(Stored data)
==============================

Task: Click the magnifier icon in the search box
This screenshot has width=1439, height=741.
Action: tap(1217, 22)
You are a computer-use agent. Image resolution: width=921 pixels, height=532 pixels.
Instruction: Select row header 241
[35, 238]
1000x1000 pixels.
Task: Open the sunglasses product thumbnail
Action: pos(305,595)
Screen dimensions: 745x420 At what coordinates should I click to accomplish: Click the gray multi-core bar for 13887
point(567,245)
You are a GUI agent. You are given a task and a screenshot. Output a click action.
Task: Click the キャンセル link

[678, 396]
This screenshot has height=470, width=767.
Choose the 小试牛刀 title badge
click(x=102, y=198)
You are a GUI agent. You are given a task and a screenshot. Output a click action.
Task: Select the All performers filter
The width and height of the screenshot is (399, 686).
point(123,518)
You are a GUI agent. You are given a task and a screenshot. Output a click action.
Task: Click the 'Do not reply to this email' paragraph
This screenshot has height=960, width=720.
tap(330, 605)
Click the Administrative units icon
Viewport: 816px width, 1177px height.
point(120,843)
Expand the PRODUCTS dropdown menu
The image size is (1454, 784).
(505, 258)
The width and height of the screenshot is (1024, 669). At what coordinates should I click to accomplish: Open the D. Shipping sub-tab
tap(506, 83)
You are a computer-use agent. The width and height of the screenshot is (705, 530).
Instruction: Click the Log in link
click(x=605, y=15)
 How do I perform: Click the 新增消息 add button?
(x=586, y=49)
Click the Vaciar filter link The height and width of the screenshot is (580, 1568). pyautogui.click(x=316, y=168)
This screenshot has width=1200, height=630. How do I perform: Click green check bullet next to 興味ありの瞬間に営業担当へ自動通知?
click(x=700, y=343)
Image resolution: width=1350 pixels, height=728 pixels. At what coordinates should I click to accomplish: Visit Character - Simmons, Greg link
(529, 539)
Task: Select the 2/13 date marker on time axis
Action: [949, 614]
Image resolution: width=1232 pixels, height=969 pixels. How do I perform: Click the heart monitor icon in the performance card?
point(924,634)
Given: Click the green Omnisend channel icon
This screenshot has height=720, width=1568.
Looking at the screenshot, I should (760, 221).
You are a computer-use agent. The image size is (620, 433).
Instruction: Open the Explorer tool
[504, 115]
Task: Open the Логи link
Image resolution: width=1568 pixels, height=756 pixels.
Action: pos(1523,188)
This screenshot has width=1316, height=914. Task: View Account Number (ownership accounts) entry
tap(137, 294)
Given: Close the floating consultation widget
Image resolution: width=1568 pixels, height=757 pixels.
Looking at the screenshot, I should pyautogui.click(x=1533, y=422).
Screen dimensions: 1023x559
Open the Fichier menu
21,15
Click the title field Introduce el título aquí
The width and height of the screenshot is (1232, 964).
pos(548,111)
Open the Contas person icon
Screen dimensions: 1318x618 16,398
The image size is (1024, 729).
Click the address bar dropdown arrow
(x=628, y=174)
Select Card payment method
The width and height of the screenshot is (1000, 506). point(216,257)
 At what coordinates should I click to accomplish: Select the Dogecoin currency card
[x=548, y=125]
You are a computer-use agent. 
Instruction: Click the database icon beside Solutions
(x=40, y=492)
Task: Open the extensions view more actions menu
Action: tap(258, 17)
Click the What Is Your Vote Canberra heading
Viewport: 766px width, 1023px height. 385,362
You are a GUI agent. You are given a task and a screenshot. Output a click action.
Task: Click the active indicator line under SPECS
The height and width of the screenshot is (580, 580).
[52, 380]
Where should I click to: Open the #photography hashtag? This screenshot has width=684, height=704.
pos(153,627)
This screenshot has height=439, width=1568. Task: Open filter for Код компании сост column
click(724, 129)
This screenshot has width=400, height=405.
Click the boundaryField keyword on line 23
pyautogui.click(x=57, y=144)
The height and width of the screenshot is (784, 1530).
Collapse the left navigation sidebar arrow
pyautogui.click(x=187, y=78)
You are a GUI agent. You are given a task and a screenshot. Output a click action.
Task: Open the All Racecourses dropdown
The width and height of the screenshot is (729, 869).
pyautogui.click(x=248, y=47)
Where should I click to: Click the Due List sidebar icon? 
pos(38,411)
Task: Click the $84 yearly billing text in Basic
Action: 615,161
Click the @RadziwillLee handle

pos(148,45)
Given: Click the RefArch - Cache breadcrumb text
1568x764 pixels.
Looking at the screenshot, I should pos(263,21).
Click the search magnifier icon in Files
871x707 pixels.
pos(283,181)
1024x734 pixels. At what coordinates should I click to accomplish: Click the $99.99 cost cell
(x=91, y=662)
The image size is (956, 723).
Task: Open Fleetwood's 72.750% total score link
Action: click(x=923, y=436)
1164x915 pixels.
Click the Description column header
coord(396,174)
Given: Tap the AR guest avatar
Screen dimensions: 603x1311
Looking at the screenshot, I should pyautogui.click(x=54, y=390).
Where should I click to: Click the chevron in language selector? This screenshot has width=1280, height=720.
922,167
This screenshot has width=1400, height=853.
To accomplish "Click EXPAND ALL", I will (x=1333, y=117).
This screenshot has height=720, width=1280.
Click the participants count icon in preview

==============================

▶ _Exercise objective_:
Exactly as they appear above, set down all of the records once more.

▶ _Your response_:
Task: Click the magnifier icon in the search box
This screenshot has width=1439, height=741.
Action: tap(1217, 22)
You are a computer-use agent. Image resolution: width=921 pixels, height=532 pixels.
Instruction: Select row header 241
[35, 238]
1000x1000 pixels.
Task: Open the sunglasses product thumbnail
Action: pos(305,595)
Screen dimensions: 745x420 At what coordinates should I click to accomplish: Click the gray multi-core bar for 13887
point(567,245)
You are a GUI agent. You are given a task and a screenshot. Output a click action.
Task: Click the キャンセル link

[678, 396]
This screenshot has height=470, width=767.
Choose the 小试牛刀 title badge
click(x=102, y=198)
You are a GUI agent. You are given a task and a screenshot. Output a click action.
Task: Select the All performers filter
The width and height of the screenshot is (399, 686).
point(123,518)
You are a GUI agent. You are given a task and a screenshot. Output a click action.
Task: Click the 'Do not reply to this email' paragraph
This screenshot has height=960, width=720.
tap(330, 605)
Click the Administrative units icon
Viewport: 816px width, 1177px height.
point(120,843)
Expand the PRODUCTS dropdown menu
The image size is (1454, 784).
(505, 258)
The width and height of the screenshot is (1024, 669). At what coordinates should I click to accomplish: Open the D. Shipping sub-tab
tap(506, 83)
You are a computer-use agent. The width and height of the screenshot is (705, 530).
Instruction: Click the Log in link
click(x=605, y=15)
 How do I perform: Click the 新增消息 add button?
(x=586, y=49)
Click the Vaciar filter link The height and width of the screenshot is (580, 1568). pyautogui.click(x=316, y=168)
This screenshot has width=1200, height=630. How do I perform: Click green check bullet next to 興味ありの瞬間に営業担当へ自動通知?
click(x=700, y=343)
Image resolution: width=1350 pixels, height=728 pixels. At what coordinates should I click to accomplish: Visit Character - Simmons, Greg link
(529, 539)
Task: Select the 2/13 date marker on time axis
Action: [949, 614]
Image resolution: width=1232 pixels, height=969 pixels. How do I perform: Click the heart monitor icon in the performance card?
point(924,634)
Given: Click the green Omnisend channel icon
This screenshot has height=720, width=1568.
Looking at the screenshot, I should (760, 221).
You are a computer-use agent. The image size is (620, 433).
Instruction: Open the Explorer tool
[504, 115]
Task: Open the Логи link
Image resolution: width=1568 pixels, height=756 pixels.
Action: pos(1523,188)
This screenshot has width=1316, height=914. Task: View Account Number (ownership accounts) entry
tap(137, 294)
Given: Close the floating consultation widget
Image resolution: width=1568 pixels, height=757 pixels.
Looking at the screenshot, I should pyautogui.click(x=1533, y=422).
Screen dimensions: 1023x559
Open the Fichier menu
21,15
Click the title field Introduce el título aquí
The width and height of the screenshot is (1232, 964).
pos(548,111)
Open the Contas person icon
Screen dimensions: 1318x618 16,398
The image size is (1024, 729).
Click the address bar dropdown arrow
(x=628, y=174)
Select Card payment method
The width and height of the screenshot is (1000, 506). point(216,257)
 At what coordinates should I click to accomplish: Select the Dogecoin currency card
[x=548, y=125]
You are a computer-use agent. 
Instruction: Click the database icon beside Solutions
(x=40, y=492)
Task: Open the extensions view more actions menu
Action: tap(258, 17)
Click the What Is Your Vote Canberra heading
Viewport: 766px width, 1023px height. 385,362
You are a GUI agent. You are given a task and a screenshot. Output a click action.
Task: Click the active indicator line under SPECS
The height and width of the screenshot is (580, 580).
[52, 380]
Where should I click to: Open the #photography hashtag? This screenshot has width=684, height=704.
pos(153,627)
This screenshot has height=439, width=1568. Task: Open filter for Код компании сост column
click(724, 129)
This screenshot has width=400, height=405.
Click the boundaryField keyword on line 23
pyautogui.click(x=57, y=144)
The height and width of the screenshot is (784, 1530).
Collapse the left navigation sidebar arrow
pyautogui.click(x=187, y=78)
You are a GUI agent. You are given a task and a screenshot. Output a click action.
Task: Open the All Racecourses dropdown
The width and height of the screenshot is (729, 869).
pyautogui.click(x=248, y=47)
Where should I click to: Click the Due List sidebar icon? 
pos(38,411)
Task: Click the $84 yearly billing text in Basic
Action: 615,161
Click the @RadziwillLee handle

pos(148,45)
Given: Click the RefArch - Cache breadcrumb text
1568x764 pixels.
Looking at the screenshot, I should pos(263,21).
Click the search magnifier icon in Files
871x707 pixels.
pos(283,181)
1024x734 pixels. At what coordinates should I click to accomplish: Click the $99.99 cost cell
(x=91, y=662)
The image size is (956, 723).
Task: Open Fleetwood's 72.750% total score link
Action: click(x=923, y=436)
1164x915 pixels.
Click the Description column header
coord(396,174)
Given: Tap the AR guest avatar
Screen dimensions: 603x1311
Looking at the screenshot, I should pyautogui.click(x=54, y=390).
Where should I click to: Click the chevron in language selector? This screenshot has width=1280, height=720.
922,167
This screenshot has width=1400, height=853.
To accomplish "Click EXPAND ALL", I will (x=1333, y=117).
This screenshot has height=720, width=1280.
Click the participants count icon in preview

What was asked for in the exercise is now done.